Before you keep reading: This post gets heavy. I talk about loss (including child loss), suicide, sexual violence, and the harm certain religious language can cause. Read gently, skip it if today isn’t the day, and do what you need to protect your peace.

I’m going to say something that might shock those of you who know me personally. I was raised in the church. Not by my parents; they mostly believed in letting us choose. My grandparents, though, were all in, and we went to church with them often. I’ve possibly mentioned that I did a lot of Vacation Bible School, too.

All that to say, I do know God, Jesus, and the Bible. Yes, I’ve read a good portion of the bible, and I have skimmed all of it. I had a hard time continuing an in-depth read when I started catching all the hypocrisy, but that has nothing to do with this post, so I’ll move on. I have, at one time, accepted Jesus into my heart and life, so that I could be “absolved” of my sins. I was around 10, so make of that what you will.

I overheard a snippet of a conversation today, in which the gentleman on the phone uttered one of my least favorite sentences. “Oh, that’s too bad. Well, it was God’s will.” I actively stopped listening after that because my brain started running with all the things in my life, and the lives of my close friends, that have been “God’s will.”

The Christian God is almighty, he is loving, and he cares for us all. For God so loved the world that he gave his only begotten son, for whosoever believeth in him shall have everlasting life – John 3:16. What a crock. Be so for real. Have you actually read that bible? God is so great, until we, the people, make him mad, then he wipes us all out, and we have to start over, again and again. That is a slight exaggeration. He only wipes out the majority of the population once, with a flood. But he threatens to do it at least two more times, but not with a flood. He also wipes out Sodom and Gomorrah (Gen 19:25). God killed Eli’s sons, Hophni and Phinehas (1 Sam 2:344:11), Herod (Acts 12:23),  Uzzah (2 Sam 6:6-7), and Onan (Gen 38:9-10). So, he loves us all, as long as we love him. If we don’t love him, we are sinners, and the penalty for sin is death. Definitely sounds like a kind and loving god.

So, then, by the standards of “God’s will” it makes perfect sense for a baby to die, for a young child to get cancer and suffer for an unknown period of time before it claims their lives, for people to be raped, for good people to hurt while bad people don’t, all because if we don’t love him we deserve to die.

I will admit that part of my issue with this particular sentence is the number of times I heard it, along with “he’s burning in hell,” after my brother took his life. And again, when my mom died of a brain aneurysm just 18 months later. Or almost 23 years ago, when one of my best friends lost her brand new baby. How about when I was raped? I “opened my heart and accepted Jesus into my life,” so why would it be God’s will for me to be raped? Or the multiple sexual assaults I have endured in my life, many as a child? According to the church, the bible says that is all I have to do. Accept him as my lord and savior.

Anyways. This was clearly just something I needed to get off my chest, and I apologize that it got a bit heavy. I do hope, though, that the next time you think that your response should be “it is/was god’s will,” that you will remember that the phrase is very little help, and might even hurt. Even those with a strong faith don’t want to hear that their savior wanted them to suffer.
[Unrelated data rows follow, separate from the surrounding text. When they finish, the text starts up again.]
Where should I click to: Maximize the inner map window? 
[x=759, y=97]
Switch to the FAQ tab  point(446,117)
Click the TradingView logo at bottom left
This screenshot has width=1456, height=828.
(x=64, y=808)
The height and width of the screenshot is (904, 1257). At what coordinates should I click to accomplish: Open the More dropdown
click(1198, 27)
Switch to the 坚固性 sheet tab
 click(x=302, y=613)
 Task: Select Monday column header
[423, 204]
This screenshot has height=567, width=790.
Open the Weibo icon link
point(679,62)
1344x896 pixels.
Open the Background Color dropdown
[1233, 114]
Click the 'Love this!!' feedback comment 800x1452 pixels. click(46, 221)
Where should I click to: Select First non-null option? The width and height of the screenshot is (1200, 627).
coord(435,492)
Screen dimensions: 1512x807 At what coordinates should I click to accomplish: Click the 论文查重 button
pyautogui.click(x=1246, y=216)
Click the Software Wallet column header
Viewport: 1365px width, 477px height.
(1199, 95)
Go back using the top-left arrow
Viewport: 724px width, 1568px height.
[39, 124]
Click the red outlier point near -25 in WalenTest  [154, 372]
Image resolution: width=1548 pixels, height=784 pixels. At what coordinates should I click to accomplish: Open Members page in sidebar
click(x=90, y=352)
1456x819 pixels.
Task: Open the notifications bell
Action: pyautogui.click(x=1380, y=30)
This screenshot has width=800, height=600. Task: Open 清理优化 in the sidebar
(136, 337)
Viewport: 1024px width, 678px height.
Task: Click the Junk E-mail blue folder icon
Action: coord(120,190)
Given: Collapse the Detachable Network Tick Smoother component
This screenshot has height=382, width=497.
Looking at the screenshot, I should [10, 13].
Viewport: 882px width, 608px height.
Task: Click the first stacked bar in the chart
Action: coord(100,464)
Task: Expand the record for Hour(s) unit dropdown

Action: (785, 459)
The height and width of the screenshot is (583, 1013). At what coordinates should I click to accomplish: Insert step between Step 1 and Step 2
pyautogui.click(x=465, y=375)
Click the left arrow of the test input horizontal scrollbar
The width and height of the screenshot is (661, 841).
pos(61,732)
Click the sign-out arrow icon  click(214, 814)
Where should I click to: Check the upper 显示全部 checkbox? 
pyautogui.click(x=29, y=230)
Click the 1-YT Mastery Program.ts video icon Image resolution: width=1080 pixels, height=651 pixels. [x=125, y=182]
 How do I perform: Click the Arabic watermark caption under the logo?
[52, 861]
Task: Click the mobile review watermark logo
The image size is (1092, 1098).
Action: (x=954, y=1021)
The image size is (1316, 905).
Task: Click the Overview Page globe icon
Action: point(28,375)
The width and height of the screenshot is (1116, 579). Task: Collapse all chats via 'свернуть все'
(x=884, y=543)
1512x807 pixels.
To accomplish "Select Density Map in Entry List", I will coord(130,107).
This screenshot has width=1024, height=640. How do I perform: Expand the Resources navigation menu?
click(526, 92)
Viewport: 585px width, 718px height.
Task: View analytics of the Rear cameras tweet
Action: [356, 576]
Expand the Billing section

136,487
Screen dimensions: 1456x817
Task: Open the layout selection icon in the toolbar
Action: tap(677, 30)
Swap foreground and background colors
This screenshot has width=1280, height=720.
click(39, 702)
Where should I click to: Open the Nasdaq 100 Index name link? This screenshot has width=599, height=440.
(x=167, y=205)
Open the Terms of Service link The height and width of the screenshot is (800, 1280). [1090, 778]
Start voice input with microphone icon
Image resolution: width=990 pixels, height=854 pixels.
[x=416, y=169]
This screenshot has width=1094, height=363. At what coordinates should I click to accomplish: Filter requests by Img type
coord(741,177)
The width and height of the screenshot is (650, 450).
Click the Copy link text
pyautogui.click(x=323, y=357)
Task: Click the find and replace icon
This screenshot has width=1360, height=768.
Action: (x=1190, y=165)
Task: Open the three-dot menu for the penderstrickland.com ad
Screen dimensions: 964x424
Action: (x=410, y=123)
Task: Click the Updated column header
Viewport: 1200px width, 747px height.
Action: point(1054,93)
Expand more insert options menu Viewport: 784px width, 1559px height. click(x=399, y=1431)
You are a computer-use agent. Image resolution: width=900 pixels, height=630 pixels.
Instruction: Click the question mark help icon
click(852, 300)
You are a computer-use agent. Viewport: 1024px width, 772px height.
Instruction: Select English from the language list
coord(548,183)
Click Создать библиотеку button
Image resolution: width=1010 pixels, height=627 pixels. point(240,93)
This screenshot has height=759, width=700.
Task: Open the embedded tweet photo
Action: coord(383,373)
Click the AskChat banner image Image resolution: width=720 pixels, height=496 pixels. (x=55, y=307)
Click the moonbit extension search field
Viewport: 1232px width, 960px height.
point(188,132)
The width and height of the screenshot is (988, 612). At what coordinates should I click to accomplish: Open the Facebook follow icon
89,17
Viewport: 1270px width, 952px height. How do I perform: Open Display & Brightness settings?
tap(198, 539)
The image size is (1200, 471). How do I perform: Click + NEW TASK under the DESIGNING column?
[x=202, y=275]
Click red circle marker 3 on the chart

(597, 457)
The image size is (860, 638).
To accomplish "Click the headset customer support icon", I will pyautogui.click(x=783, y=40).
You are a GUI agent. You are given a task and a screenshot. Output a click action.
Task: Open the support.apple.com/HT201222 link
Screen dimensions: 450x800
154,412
This isn’t an attack on faith, and it isn’t a demand that anyone believe what I believe. It’s a plea for care. Words matter, especially when someone is hurting. Saying “it was God’s will” might feel like closure to the person saying it, but for the person grieving, it can feel like their pain is being justified instead of acknowledged. If someone is suffering, they don’t need a reason for it; they need compassion, presence, and the space to feel what they feel without being told it was meant to happen. If nothing else, I hope this makes you pause before using that phrase and choose kindness over certainty.